There is never enough time to do the right thing by everyone.

Start by doing the right thing by yourself and your loved ones. For that, carve out recurring weekly non-negotiable time. Everything else is a messy, ugly free-for-all, and it never gets better.

There will always be people who want to talk to you one-on-one for free. They want to convince you to give up your cash or your knowledge. The most powerful line in this situation compliments them instead of focusing on yourself: “I know your time is valuable, so let’s cut right to the point: what do you need from me?”

Read book summaries. Most books are one-page blog posts trying to make a profit.

Partners

The first time you start something, you’ll be overly focused on keeping all of the equity for yourself.

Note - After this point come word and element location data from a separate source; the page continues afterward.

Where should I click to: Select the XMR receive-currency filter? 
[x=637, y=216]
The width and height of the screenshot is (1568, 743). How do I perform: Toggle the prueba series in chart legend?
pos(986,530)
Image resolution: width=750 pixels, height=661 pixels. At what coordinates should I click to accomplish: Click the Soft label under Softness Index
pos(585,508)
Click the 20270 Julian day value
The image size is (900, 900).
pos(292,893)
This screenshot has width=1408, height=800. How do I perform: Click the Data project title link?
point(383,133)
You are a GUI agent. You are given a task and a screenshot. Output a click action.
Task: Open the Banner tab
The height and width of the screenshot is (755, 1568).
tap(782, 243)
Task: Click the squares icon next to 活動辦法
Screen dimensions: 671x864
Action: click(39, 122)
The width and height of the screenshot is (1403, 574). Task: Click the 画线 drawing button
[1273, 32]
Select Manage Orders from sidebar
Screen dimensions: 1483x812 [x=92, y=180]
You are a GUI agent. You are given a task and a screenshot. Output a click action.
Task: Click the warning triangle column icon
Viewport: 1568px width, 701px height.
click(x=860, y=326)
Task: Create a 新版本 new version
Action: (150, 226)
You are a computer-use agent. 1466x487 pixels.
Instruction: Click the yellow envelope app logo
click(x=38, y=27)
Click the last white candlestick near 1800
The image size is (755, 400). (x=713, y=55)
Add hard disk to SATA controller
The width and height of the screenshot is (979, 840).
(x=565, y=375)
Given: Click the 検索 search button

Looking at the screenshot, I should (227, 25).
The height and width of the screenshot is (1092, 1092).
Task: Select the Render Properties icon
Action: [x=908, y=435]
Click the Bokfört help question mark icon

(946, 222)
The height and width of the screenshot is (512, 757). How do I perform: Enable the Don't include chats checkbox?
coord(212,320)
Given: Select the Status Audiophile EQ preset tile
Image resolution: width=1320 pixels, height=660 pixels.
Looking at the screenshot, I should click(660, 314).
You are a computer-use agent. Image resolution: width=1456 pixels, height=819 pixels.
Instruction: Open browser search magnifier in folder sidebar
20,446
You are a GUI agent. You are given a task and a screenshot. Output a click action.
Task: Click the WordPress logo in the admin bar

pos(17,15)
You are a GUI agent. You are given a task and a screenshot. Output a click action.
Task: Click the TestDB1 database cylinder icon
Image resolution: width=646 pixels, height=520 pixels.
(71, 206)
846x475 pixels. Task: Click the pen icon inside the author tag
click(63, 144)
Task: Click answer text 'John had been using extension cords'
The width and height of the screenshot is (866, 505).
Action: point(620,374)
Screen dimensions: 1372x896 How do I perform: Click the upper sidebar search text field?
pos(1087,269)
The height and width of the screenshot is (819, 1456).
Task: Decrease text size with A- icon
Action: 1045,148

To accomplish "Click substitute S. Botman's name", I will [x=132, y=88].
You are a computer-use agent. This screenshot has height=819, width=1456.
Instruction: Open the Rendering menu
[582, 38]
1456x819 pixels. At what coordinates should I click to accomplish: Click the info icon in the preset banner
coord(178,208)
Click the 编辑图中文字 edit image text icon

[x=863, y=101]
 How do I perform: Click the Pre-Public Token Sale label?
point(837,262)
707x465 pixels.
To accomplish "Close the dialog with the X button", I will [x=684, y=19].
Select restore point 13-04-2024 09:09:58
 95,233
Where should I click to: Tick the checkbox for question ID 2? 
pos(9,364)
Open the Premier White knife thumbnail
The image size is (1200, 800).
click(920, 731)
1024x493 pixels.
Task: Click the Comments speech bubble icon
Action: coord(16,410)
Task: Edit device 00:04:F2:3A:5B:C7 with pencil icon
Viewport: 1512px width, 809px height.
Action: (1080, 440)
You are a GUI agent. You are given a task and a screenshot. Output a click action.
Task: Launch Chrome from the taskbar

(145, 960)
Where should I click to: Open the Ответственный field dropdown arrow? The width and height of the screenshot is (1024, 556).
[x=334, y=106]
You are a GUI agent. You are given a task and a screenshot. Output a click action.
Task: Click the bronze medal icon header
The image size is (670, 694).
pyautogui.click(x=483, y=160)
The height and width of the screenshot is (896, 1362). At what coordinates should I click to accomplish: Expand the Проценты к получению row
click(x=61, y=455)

You’ll likely fail because one is the loneliest number. If you’re not accountable to anyone else, you’ll do crosswords instead of building the business.

The right partners make you work smarter and harder.

You don’t really know partners until you’ve failed at something together, and you probably don’t even know yourself until then either. Protect everybody with a great legal agreement.

Failure

Come up with a single metric that defines whether you’re gaining or losing. Later, you can add metrics, but start with one.

You’re probably going to fail. Repeatedly. (I did.) That just gives you more knowledge on how to succeed next time.

Have a success plan and a failure plan, both triggered by thresholds of your metric over time (like zero customers gained over three months). When you enter into contracts or corporate partnerships, define the metric, success plan, and failure plan too. Think of it like a prenup, except it’s much more important here than in marriage because there’s no default rules on who gets what when companies break up.

The quicker you can move on to your next accomplishment or attempt, the better. Floundering is for fish.